Can you rewrite the lines below, changing every "GUI agent" to "GUI assistant" and keeping everything else the same?

>> start MATERIAL TO PROCESS

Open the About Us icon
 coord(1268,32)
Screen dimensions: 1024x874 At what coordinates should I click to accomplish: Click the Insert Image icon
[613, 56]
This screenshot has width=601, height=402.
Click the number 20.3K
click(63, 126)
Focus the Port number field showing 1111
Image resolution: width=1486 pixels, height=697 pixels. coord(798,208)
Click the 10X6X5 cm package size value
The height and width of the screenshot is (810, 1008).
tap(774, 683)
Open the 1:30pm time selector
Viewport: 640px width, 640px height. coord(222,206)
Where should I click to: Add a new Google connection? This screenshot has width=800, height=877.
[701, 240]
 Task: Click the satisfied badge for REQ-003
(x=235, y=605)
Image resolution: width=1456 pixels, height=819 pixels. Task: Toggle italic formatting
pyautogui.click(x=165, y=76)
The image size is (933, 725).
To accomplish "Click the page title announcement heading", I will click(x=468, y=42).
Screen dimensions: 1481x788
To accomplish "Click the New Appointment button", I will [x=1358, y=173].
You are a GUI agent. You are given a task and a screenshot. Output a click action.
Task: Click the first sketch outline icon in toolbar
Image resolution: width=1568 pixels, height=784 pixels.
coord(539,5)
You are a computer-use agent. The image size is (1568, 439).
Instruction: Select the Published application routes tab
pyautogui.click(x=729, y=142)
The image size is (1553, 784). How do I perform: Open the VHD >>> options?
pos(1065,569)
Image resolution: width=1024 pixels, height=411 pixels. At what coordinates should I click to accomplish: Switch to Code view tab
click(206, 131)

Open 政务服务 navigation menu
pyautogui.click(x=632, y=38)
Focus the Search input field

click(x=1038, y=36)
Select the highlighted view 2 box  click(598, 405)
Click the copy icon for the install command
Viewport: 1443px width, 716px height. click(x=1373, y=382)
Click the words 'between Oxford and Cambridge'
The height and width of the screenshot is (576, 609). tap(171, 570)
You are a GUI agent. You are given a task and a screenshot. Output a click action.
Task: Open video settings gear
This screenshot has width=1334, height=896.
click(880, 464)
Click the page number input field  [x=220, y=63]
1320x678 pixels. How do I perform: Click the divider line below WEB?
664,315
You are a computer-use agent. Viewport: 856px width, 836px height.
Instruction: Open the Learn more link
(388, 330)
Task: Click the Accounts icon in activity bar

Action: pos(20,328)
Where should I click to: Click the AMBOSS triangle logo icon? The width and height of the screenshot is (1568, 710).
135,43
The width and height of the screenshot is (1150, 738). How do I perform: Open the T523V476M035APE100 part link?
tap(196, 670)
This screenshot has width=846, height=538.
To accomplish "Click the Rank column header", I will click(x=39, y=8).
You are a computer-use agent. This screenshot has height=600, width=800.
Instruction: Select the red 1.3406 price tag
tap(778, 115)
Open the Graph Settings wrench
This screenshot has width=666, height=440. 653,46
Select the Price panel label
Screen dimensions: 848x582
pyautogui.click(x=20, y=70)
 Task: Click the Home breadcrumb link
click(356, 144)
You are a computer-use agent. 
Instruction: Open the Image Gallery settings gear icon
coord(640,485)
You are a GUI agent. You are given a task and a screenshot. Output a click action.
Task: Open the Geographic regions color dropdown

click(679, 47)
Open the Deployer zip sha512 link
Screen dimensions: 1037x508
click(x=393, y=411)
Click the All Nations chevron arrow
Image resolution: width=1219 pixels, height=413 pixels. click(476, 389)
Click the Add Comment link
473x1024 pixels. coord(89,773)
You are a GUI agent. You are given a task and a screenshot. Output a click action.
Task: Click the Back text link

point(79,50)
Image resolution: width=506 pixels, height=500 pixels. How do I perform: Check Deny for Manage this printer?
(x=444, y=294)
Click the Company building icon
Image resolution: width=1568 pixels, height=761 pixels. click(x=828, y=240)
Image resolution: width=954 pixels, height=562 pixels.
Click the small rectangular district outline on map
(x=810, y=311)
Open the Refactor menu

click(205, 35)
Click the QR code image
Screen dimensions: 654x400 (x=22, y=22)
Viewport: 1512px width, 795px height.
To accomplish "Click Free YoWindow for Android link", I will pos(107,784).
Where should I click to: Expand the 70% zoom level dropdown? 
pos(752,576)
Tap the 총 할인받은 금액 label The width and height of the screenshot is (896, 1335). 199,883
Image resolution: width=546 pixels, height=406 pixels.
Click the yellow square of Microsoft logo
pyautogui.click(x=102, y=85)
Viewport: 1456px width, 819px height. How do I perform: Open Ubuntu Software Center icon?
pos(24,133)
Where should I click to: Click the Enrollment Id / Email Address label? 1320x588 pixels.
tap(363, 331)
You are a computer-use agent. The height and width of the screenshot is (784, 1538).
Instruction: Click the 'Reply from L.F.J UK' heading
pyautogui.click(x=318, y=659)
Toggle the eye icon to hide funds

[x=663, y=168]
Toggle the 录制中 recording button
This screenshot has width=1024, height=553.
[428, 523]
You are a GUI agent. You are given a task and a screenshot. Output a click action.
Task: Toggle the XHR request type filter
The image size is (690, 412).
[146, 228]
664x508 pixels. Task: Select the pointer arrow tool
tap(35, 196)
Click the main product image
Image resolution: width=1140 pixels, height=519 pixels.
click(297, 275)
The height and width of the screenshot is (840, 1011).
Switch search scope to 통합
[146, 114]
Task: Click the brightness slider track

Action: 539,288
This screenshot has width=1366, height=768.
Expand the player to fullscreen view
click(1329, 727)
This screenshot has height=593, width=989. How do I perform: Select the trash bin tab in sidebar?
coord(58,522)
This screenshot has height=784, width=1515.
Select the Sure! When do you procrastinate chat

>> end MATERIAL TO PROCESS

* **RESPONSE TO THIS EXERCISE**:
Open the About Us icon
 coord(1268,32)
Screen dimensions: 1024x874 At what coordinates should I click to accomplish: Click the Insert Image icon
[613, 56]
This screenshot has width=601, height=402.
Click the number 20.3K
click(63, 126)
Focus the Port number field showing 1111
Image resolution: width=1486 pixels, height=697 pixels. coord(798,208)
Click the 10X6X5 cm package size value
The height and width of the screenshot is (810, 1008).
tap(774, 683)
Open the 1:30pm time selector
Viewport: 640px width, 640px height. coord(222,206)
Where should I click to: Add a new Google connection? This screenshot has width=800, height=877.
[701, 240]
 Task: Click the satisfied badge for REQ-003
(x=235, y=605)
Image resolution: width=1456 pixels, height=819 pixels. Task: Toggle italic formatting
pyautogui.click(x=165, y=76)
The image size is (933, 725).
To accomplish "Click the page title announcement heading", I will click(x=468, y=42).
Screen dimensions: 1481x788
To accomplish "Click the New Appointment button", I will [x=1358, y=173].
You are a GUI assistant. You are given a task and a screenshot. Output a click action.
Task: Click the first sketch outline icon in toolbar
Image resolution: width=1568 pixels, height=784 pixels.
coord(539,5)
You are a computer-use agent. The image size is (1568, 439).
Instruction: Select the Published application routes tab
pyautogui.click(x=729, y=142)
The image size is (1553, 784). How do I perform: Open the VHD >>> options?
pos(1065,569)
Image resolution: width=1024 pixels, height=411 pixels. At what coordinates should I click to accomplish: Switch to Code view tab
click(206, 131)

Open 政务服务 navigation menu
pyautogui.click(x=632, y=38)
Focus the Search input field

click(x=1038, y=36)
Select the highlighted view 2 box  click(598, 405)
Click the copy icon for the install command
Viewport: 1443px width, 716px height. click(x=1373, y=382)
Click the words 'between Oxford and Cambridge'
The height and width of the screenshot is (576, 609). tap(171, 570)
You are a GUI assistant. You are given a task and a screenshot. Output a click action.
Task: Open video settings gear
This screenshot has width=1334, height=896.
click(880, 464)
Click the page number input field  [x=220, y=63]
1320x678 pixels. How do I perform: Click the divider line below WEB?
664,315
You are a computer-use agent. Viewport: 856px width, 836px height.
Instruction: Open the Learn more link
(388, 330)
Task: Click the Accounts icon in activity bar

Action: pos(20,328)
Where should I click to: Click the AMBOSS triangle logo icon? The width and height of the screenshot is (1568, 710).
135,43
The width and height of the screenshot is (1150, 738). How do I perform: Open the T523V476M035APE100 part link?
tap(196, 670)
This screenshot has width=846, height=538.
To accomplish "Click the Rank column header", I will click(x=39, y=8).
You are a computer-use agent. This screenshot has height=600, width=800.
Instruction: Select the red 1.3406 price tag
tap(778, 115)
Open the Graph Settings wrench
This screenshot has width=666, height=440. 653,46
Select the Price panel label
Screen dimensions: 848x582
pyautogui.click(x=20, y=70)
 Task: Click the Home breadcrumb link
click(356, 144)
You are a computer-use agent. 
Instruction: Open the Image Gallery settings gear icon
coord(640,485)
You are a GUI assistant. You are given a task and a screenshot. Output a click action.
Task: Open the Geographic regions color dropdown

click(679, 47)
Open the Deployer zip sha512 link
Screen dimensions: 1037x508
click(x=393, y=411)
Click the All Nations chevron arrow
Image resolution: width=1219 pixels, height=413 pixels. click(476, 389)
Click the Add Comment link
473x1024 pixels. coord(89,773)
You are a GUI assistant. You are given a task and a screenshot. Output a click action.
Task: Click the Back text link

point(79,50)
Image resolution: width=506 pixels, height=500 pixels. How do I perform: Check Deny for Manage this printer?
(x=444, y=294)
Click the Company building icon
Image resolution: width=1568 pixels, height=761 pixels. click(x=828, y=240)
Image resolution: width=954 pixels, height=562 pixels.
Click the small rectangular district outline on map
(x=810, y=311)
Open the Refactor menu

click(205, 35)
Click the QR code image
Screen dimensions: 654x400 (x=22, y=22)
Viewport: 1512px width, 795px height.
To accomplish "Click Free YoWindow for Android link", I will pos(107,784).
Where should I click to: Expand the 70% zoom level dropdown? 
pos(752,576)
Tap the 총 할인받은 금액 label The width and height of the screenshot is (896, 1335). 199,883
Image resolution: width=546 pixels, height=406 pixels.
Click the yellow square of Microsoft logo
pyautogui.click(x=102, y=85)
Viewport: 1456px width, 819px height. How do I perform: Open Ubuntu Software Center icon?
pos(24,133)
Where should I click to: Click the Enrollment Id / Email Address label? 1320x588 pixels.
tap(363, 331)
You are a computer-use agent. The height and width of the screenshot is (784, 1538).
Instruction: Click the 'Reply from L.F.J UK' heading
pyautogui.click(x=318, y=659)
Toggle the eye icon to hide funds

[x=663, y=168]
Toggle the 录制中 recording button
This screenshot has width=1024, height=553.
[428, 523]
You are a GUI assistant. You are given a task and a screenshot. Output a click action.
Task: Toggle the XHR request type filter
The image size is (690, 412).
[146, 228]
664x508 pixels. Task: Select the pointer arrow tool
tap(35, 196)
Click the main product image
Image resolution: width=1140 pixels, height=519 pixels.
click(297, 275)
The height and width of the screenshot is (840, 1011).
Switch search scope to 통합
[146, 114]
Task: Click the brightness slider track

Action: 539,288
This screenshot has width=1366, height=768.
Expand the player to fullscreen view
click(1329, 727)
This screenshot has height=593, width=989. How do I perform: Select the trash bin tab in sidebar?
coord(58,522)
This screenshot has height=784, width=1515.
Select the Sure! When do you procrastinate chat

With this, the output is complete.